Stored data entries:
┄┄┄┄┄┄┄┄┄┄┄┄┄┄┄┄┄┄┄┄

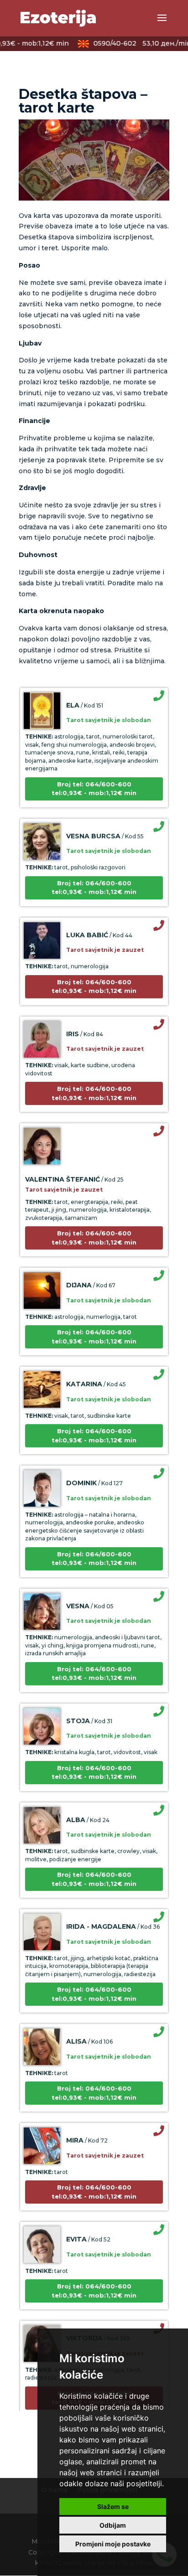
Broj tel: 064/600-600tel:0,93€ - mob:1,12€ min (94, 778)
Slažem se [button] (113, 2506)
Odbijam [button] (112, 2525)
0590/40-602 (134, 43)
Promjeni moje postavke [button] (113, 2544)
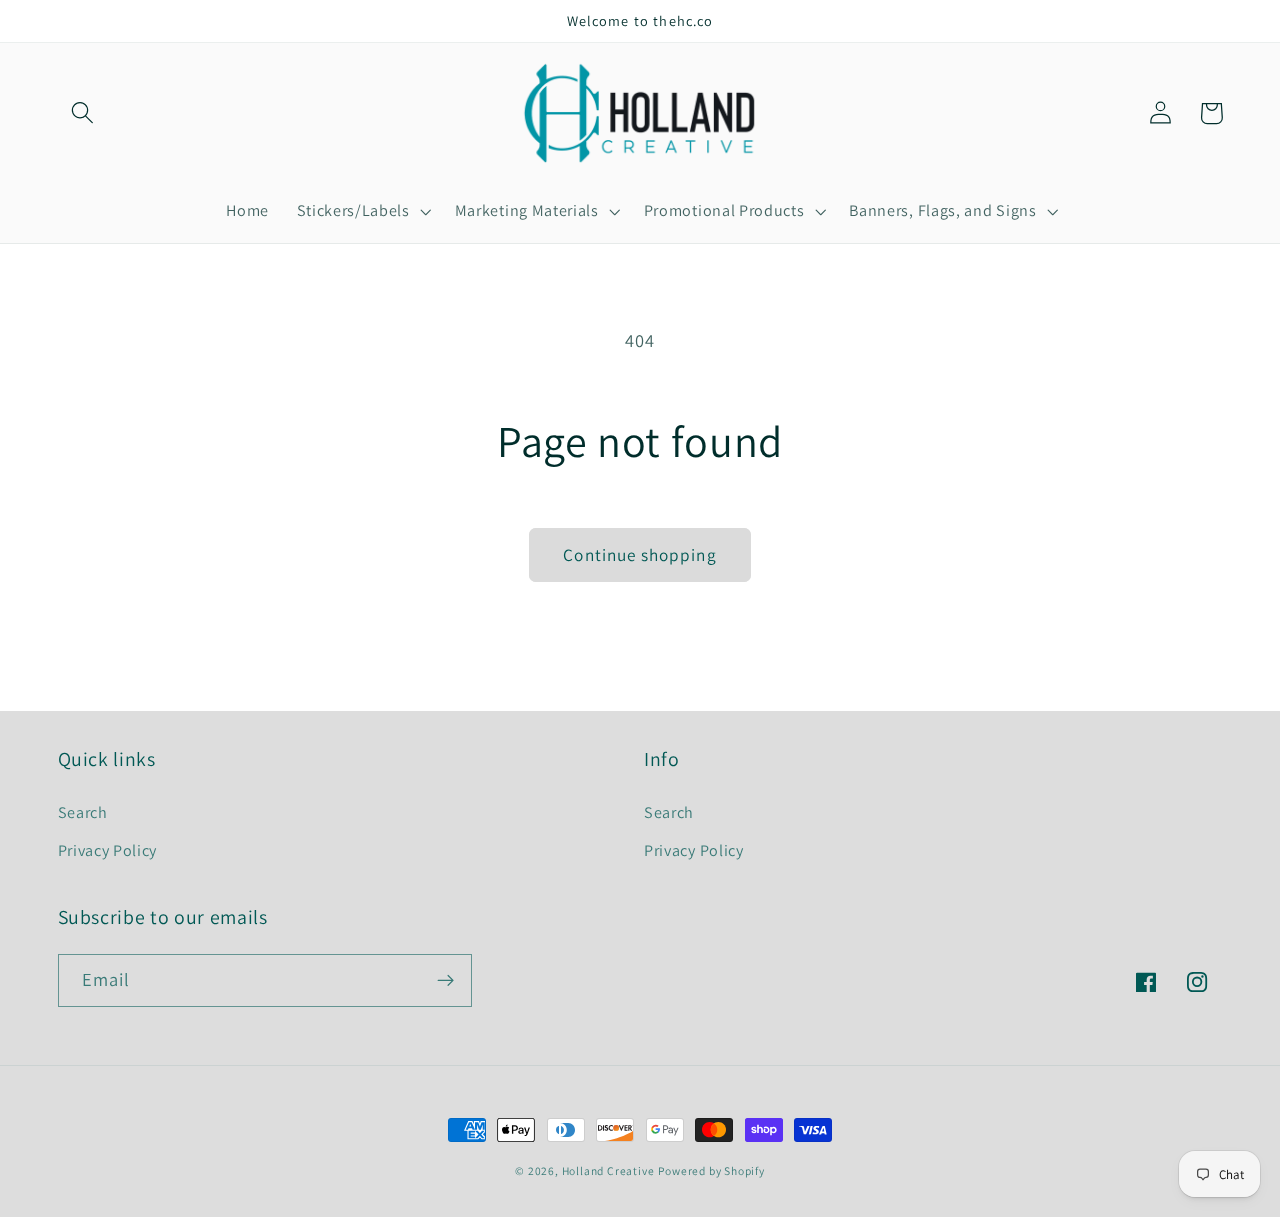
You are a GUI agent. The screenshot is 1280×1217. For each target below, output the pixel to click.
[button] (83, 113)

┄┄┄┄┄┄┄┄┄┄┄┄┄┄┄┄┄┄┄┄

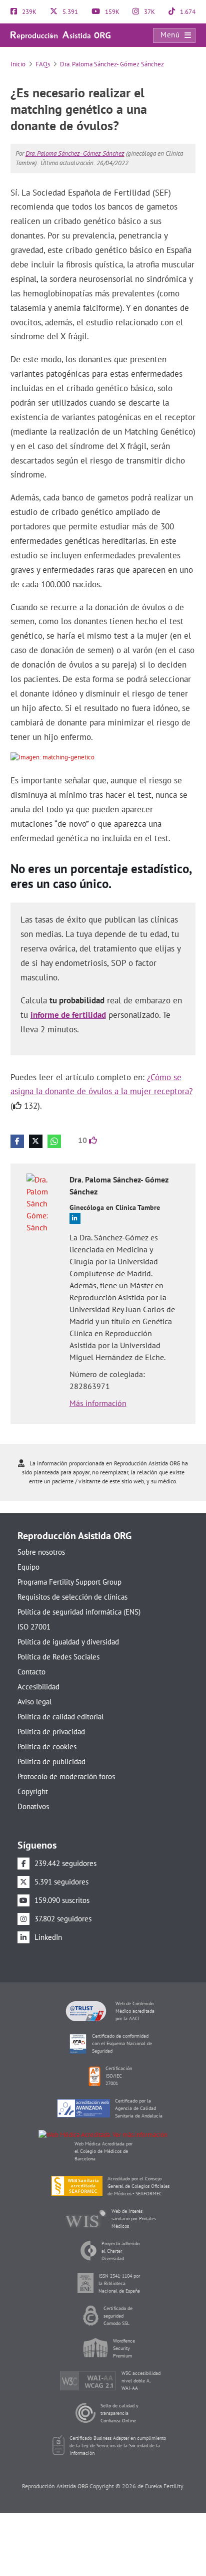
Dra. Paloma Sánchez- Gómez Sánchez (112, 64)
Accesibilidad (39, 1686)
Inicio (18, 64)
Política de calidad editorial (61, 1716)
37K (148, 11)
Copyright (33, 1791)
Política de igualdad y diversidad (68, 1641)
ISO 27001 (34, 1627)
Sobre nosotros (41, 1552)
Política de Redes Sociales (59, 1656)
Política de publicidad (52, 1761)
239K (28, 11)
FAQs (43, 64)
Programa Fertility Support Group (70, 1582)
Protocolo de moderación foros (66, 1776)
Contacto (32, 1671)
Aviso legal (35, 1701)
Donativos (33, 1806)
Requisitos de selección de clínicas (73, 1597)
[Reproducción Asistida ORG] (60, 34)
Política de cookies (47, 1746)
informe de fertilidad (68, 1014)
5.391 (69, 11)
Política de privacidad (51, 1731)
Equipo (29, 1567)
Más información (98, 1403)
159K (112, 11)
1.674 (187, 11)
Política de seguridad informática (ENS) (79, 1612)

┄┄┄┄┄┄┄┄┄┄┄┄┄┄┄┄┄┄┄┄

Prompt =>
Restate word for word the entries above, starting at the line with "Donativos (33, 1806)" and ending at the line with "Política de seguridad", inclusive, and no others.

Answer to the problem =>
Donativos (33, 1806)
Requisitos de selección de clínicas (73, 1597)
[Reproducción Asistida ORG] (60, 34)
Política de cookies (47, 1746)
informe de fertilidad (68, 1014)
5.391 (69, 11)
Política de privacidad (51, 1731)
Equipo (29, 1567)
Más información (98, 1403)
159K (112, 11)
1.674 (187, 11)
Política de seguridad informática (ENS) (79, 1612)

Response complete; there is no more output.